**Text extract:**
· · · · ·

The State Administrative Procedure Act provides in detail for rule-making procedure. That procedure requires that the “express terms of the proposed rule” be set forth in a notice published in the New York State Register (State Administrative Procedure Act, § 202, subd 1, par [c], cl [3]; § 202, subd 2, par [b], cl [3]). This requirement serves to provide potentially affected parties an opportunity to study the proposed rules and to comment thereon. Subdivision 3 of section 202 of the State Administrative Procedure Act also requires that the rule-making agency submit a notice of action taken to the Secretary of State for publication in the State Register with substantive changes resulting from the final action and not included in the originally proposed rule. Thus, subdivision 3 of section 202 enables persons concerned to provide input for the final drafting of proposed rules and regulations.

· · · · ·

**Material supplied:**

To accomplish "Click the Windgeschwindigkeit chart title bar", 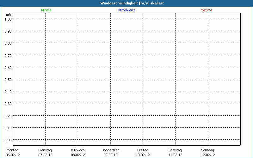I will [127, 3].
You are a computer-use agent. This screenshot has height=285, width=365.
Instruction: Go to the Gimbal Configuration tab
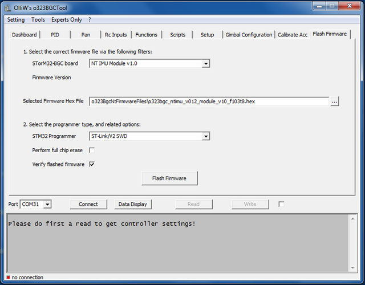pyautogui.click(x=249, y=35)
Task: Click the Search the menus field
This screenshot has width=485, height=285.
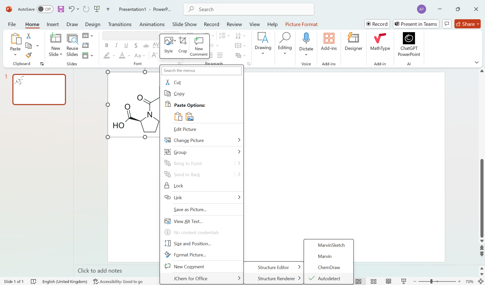Action: tap(201, 71)
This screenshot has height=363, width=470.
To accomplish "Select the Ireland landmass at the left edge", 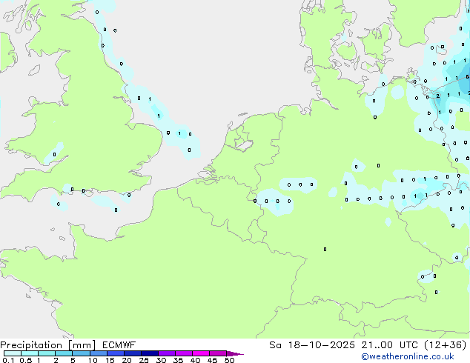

· · · · ·

**Set problem:** Summarize the passage on rule-making under the State Administrative Procedure Act in two sentences.

**Output of the exercise:** The State Administrative Procedure Act requires that the express terms of a proposed rule be published in a notice in the New York State Register, giving potentially affected parties an opportunity to study and comment on the rules. Subdivision 3 of section 202 also requires the rule-making agency to submit a notice of action taken, including substantive changes not in the original proposal, to the Secretary of State for publication, enabling concerned persons to provide input for the final drafting.